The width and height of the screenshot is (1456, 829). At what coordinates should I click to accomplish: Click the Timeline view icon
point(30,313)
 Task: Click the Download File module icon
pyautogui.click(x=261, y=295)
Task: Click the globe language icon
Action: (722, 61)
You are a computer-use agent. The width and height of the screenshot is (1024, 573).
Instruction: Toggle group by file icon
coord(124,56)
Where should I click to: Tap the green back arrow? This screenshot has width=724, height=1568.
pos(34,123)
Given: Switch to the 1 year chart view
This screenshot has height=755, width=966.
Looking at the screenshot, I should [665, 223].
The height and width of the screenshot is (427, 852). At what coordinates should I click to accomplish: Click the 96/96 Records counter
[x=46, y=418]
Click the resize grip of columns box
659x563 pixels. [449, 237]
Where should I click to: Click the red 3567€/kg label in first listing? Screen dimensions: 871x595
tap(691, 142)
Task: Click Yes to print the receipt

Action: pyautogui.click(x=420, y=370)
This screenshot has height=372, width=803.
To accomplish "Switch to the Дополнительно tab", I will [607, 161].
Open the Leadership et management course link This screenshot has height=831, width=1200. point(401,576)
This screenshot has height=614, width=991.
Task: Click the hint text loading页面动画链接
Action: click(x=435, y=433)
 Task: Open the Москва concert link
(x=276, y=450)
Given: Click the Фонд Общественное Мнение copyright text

__Your task__:
Each line from the one that contains "Where should I click to: Tap" through the last line of the listing above should be written out exactly, and no other line.

__Output of the task__:
Where should I click to: Tap the green back arrow? This screenshot has width=724, height=1568.
pos(34,123)
Given: Switch to the 1 year chart view
This screenshot has height=755, width=966.
Looking at the screenshot, I should [665, 223].
The height and width of the screenshot is (427, 852). At what coordinates should I click to accomplish: Click the 96/96 Records counter
[x=46, y=418]
Click the resize grip of columns box
659x563 pixels. [449, 237]
Where should I click to: Click the red 3567€/kg label in first listing? Screen dimensions: 871x595
tap(691, 142)
Task: Click Yes to print the receipt

Action: pyautogui.click(x=420, y=370)
This screenshot has height=372, width=803.
To accomplish "Switch to the Дополнительно tab", I will [607, 161].
Open the Leadership et management course link This screenshot has height=831, width=1200. point(401,576)
This screenshot has height=614, width=991.
Task: Click the hint text loading页面动画链接
Action: click(x=435, y=433)
 Task: Open the Москва concert link
(x=276, y=450)
Given: Click the Фонд Общественное Мнение copyright text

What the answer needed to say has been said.